The good and the bad: Travel in 2014
According to Travel Guru Scott McMurren, 2014 will bring some mixed news when it comes to travel.
Airfares are going up. This is as a result of increased regulatory costs, but also because of reduced competition brought about by mergers.
Fees are also going up, including bag fees, change fees, fees for preferred seating, early-boarding fees and fees to hold your reservation. Be prepared.
Rampant “mileage inflation” for travelers means your airline miles are losing value. Airlines are figuring out more creative ways to sell miles and pad travelers’ accounts — without actually redeeming them.
Select fares in competitive markets are lower than ever. When airlines compete, travelers win. Seasonal entrants like JetBlue, Frontier Airlines, American Airlines and others put a damper on higher fares. Even in the winter, rivalries between Alaska, Delta, US Airways and United offer good deals from time to time.
Banks offer better deals than airlines on travel rewards. How you pay for your travel — and your everyday expenses — can have a direct effect on how well you travel. Many Alaskans have an Alaska Air Visa card from Bank of America, but other reward cards can pay big dividends on hotels and airfares, too.
Nonstop flights are good, and there are more than ever traveling out of Anchorage. In addition to the in-state routes, here are some of the year-round nonstop flights available:
- Anchorage-Seattle (Alaska and United)
- Anchorage-Portland (Alaska Airlines)
- Anchorage-San Francisco (United Airlines)
- Anchorage-Las Vegas (Alaska Airlines)
- Anchorage-Phoenix (Alaska and United)
- Anchorage-Denver (United Airlines)
- Anchorage-Minneapolis (Delta Airlines)
- Anchorage-Chicago (Alaska Airlines)
- Anchorage-Honolulu (Alaska Airlines)
In the summertime, Alaskans get extra flights, including:
- Anchorage-Minneapolis (Sun Country)
- Anchorage-Seattle (Delta and Jet Blue)
- Anchorage-Los Angeles/LAX (Alaska Airlines)
- Anchorage-Long Beach (Jet Blue)
- Anchorage-Salt Lake City (Delta Airlines)
- Anchorage-Dallas (American Airlines)
- Anchorage-Houston (United Airlines)
- Anchorage-Denver (Frontier Airlines)
- Anchorage-Frankfurt (Condor)
- Anchorage-Reykjavik (Icelandair)
You can, indeed, buy travel happiness. Airlines in particular are offering more products and services that allow travelers to upgrade their experience: increased legroom, early boarding, lounge access, better seats and more. If you’re a frequent flyer you can often get these services at no additional charge. That adds to the benefit of being a “top tier” traveler with an airline, such as “MVP” status with Alaska Airlines.

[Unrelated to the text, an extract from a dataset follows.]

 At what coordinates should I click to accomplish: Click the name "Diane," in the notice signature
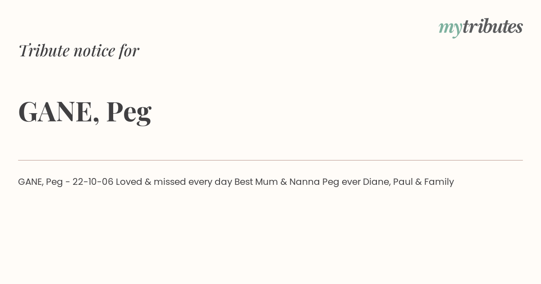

Competition is the most important element in affordable air travel. Thankfully, competition is on the upswing in Alaska, particularly with new flights from Delta Air Lines. That means more bonus miles, lower fares on competitive routes and better product offering. While Virgin America tried to stake their flag last summer with nonstop trips to San Francisco, McMurren said they failed. Other airlines, like Southwest, are waiting in the wings.
This coming year is shaping up to be a great year for travel, McMurren said.